====== MATERIAL FOR THE TASK ======

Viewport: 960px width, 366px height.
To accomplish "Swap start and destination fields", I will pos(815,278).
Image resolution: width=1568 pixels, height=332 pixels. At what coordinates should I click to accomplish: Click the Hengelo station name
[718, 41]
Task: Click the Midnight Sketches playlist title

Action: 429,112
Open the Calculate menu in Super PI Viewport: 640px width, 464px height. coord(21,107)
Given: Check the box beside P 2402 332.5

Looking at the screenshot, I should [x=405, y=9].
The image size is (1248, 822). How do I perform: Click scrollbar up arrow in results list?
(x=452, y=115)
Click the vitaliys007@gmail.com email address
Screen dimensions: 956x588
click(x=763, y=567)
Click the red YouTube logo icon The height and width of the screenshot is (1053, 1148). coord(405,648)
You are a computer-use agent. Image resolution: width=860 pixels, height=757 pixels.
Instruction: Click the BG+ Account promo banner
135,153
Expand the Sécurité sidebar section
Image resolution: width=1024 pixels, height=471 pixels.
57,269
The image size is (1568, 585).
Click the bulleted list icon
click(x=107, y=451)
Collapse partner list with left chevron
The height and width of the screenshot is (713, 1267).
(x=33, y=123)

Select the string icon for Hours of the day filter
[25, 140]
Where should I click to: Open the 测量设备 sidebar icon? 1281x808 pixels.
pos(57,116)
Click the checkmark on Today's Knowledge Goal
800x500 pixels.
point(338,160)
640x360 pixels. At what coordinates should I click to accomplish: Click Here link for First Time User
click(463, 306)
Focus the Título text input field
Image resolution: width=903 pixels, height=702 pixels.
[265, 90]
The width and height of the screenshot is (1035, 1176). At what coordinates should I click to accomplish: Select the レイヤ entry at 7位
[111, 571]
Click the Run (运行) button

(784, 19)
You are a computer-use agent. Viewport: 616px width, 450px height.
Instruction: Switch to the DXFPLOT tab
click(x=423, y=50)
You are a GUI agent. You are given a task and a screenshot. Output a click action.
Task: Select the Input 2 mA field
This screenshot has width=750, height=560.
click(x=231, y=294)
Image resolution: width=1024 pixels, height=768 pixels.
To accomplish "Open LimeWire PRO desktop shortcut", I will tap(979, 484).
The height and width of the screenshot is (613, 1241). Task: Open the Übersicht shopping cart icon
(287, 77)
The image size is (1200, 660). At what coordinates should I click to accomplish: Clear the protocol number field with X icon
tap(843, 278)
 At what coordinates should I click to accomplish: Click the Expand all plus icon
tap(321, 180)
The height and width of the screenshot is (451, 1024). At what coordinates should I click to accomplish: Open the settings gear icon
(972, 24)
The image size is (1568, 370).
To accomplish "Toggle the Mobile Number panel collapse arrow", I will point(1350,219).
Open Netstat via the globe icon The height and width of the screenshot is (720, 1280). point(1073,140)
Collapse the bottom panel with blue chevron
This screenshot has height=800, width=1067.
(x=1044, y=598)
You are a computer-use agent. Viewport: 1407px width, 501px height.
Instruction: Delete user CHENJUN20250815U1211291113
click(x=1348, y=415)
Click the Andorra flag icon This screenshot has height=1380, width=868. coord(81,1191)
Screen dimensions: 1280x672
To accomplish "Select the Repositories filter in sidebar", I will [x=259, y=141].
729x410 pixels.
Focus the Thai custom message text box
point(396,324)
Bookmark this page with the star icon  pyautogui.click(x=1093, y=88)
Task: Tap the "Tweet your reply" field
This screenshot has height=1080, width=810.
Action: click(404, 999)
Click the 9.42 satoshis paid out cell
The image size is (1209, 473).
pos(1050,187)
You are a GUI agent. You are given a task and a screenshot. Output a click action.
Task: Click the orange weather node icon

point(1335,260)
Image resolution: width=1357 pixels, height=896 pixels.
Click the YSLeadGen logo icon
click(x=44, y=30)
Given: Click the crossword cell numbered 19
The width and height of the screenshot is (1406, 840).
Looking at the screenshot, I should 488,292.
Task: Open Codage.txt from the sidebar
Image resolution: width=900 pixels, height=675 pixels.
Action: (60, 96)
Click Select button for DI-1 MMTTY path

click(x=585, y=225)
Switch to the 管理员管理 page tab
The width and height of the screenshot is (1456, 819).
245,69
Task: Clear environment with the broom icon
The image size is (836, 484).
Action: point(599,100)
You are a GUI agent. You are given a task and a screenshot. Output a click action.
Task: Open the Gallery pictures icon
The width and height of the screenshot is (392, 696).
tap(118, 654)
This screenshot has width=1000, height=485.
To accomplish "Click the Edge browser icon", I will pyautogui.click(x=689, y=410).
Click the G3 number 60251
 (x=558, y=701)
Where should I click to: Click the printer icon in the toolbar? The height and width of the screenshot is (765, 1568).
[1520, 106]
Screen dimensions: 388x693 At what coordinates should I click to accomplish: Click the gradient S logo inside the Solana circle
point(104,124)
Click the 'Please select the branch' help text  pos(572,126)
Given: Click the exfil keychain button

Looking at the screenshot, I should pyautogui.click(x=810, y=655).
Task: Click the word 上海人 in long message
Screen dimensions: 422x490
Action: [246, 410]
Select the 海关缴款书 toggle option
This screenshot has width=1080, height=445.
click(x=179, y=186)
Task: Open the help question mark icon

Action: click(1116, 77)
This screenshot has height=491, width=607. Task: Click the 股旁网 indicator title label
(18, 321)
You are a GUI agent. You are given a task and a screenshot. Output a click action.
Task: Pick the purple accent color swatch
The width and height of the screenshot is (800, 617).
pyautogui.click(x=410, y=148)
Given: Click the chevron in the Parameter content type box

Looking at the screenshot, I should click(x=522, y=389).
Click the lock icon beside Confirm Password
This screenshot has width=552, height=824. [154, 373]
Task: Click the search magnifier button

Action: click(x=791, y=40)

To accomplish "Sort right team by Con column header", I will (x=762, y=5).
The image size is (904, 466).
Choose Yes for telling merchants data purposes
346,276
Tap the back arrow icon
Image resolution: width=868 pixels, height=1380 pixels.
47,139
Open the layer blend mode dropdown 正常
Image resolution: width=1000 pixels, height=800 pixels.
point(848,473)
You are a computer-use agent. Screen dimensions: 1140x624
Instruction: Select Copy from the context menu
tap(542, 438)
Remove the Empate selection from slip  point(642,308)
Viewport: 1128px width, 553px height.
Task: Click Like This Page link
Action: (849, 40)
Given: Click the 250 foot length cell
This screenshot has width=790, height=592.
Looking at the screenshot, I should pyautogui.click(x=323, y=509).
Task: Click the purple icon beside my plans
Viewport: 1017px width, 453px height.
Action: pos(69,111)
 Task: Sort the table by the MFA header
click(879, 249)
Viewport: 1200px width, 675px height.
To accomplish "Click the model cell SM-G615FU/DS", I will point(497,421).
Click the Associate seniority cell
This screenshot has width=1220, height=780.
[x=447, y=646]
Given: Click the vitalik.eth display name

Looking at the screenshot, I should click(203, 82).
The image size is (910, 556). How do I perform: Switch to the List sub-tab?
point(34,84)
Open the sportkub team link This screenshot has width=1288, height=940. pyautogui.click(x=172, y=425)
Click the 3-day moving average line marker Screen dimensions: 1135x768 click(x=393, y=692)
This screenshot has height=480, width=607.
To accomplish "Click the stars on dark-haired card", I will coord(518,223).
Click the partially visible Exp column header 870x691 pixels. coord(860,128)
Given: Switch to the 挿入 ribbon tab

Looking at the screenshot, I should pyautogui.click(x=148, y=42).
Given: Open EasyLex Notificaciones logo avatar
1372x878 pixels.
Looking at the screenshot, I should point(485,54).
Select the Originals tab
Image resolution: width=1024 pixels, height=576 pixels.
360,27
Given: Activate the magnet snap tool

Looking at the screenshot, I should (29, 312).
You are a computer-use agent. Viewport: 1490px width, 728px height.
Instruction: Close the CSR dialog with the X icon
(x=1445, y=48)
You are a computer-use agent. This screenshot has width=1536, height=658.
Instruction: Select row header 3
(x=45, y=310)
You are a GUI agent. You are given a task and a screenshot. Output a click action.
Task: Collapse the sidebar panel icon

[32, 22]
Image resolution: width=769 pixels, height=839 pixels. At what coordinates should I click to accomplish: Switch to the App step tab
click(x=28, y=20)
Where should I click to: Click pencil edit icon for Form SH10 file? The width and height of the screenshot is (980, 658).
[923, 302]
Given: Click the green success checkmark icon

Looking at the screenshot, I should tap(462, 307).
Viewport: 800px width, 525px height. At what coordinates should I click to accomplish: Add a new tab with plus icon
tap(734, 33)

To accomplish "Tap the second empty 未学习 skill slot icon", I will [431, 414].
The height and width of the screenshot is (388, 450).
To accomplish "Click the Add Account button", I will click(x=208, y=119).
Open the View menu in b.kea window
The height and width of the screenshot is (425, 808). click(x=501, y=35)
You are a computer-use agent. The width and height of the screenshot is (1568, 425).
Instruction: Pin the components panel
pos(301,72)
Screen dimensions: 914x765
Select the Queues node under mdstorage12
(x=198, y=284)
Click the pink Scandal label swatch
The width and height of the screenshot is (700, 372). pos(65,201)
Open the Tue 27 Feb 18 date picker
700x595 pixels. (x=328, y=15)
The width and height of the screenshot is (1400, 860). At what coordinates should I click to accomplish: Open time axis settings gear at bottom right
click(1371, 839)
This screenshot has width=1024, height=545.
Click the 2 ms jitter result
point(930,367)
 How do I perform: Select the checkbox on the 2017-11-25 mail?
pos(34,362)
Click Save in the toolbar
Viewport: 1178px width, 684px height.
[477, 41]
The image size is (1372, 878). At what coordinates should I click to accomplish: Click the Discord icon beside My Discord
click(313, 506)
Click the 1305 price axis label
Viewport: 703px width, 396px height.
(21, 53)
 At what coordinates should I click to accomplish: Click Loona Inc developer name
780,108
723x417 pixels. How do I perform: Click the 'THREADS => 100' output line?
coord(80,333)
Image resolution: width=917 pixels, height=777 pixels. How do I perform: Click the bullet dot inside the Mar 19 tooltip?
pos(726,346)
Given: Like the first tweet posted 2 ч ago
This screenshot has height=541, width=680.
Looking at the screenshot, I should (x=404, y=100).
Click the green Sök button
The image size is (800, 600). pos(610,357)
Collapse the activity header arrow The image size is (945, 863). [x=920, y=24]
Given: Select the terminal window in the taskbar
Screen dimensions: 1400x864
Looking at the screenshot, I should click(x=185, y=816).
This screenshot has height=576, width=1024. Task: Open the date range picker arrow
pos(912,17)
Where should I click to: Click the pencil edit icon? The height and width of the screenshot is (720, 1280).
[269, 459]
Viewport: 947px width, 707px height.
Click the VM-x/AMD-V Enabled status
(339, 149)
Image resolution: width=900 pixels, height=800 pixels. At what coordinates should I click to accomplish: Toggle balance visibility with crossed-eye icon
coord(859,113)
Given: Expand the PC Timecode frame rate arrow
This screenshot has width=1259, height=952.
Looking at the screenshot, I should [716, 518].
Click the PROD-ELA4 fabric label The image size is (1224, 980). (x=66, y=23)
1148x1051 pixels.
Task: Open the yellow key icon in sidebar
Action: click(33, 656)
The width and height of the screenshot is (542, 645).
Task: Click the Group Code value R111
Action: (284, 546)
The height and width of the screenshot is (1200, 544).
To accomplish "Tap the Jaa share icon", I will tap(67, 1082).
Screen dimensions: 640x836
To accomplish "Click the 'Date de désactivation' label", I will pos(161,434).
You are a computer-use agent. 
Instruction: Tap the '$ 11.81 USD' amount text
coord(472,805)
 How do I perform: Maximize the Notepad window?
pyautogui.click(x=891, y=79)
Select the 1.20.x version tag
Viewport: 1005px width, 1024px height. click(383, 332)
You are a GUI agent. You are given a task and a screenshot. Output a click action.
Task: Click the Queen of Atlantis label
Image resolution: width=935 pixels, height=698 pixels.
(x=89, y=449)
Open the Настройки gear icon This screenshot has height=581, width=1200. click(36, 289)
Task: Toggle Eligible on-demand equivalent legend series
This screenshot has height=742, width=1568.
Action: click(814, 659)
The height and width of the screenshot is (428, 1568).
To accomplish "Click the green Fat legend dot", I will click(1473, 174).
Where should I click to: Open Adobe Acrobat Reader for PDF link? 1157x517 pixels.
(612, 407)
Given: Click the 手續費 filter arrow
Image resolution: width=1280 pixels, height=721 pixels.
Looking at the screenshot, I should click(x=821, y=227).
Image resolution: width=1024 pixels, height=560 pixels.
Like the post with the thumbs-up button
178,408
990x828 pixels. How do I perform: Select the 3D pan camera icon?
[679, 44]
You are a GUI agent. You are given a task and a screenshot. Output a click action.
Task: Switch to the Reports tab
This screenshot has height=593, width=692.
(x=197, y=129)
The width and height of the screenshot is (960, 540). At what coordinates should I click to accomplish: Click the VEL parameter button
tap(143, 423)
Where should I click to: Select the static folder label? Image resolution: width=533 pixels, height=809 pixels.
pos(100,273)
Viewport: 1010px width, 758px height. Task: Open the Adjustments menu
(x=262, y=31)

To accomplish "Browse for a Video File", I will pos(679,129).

======

Say how many lines in the entries contain the string "legend". Nothing else belongs in the reply.

◆ RESPONSE AREA ◆
2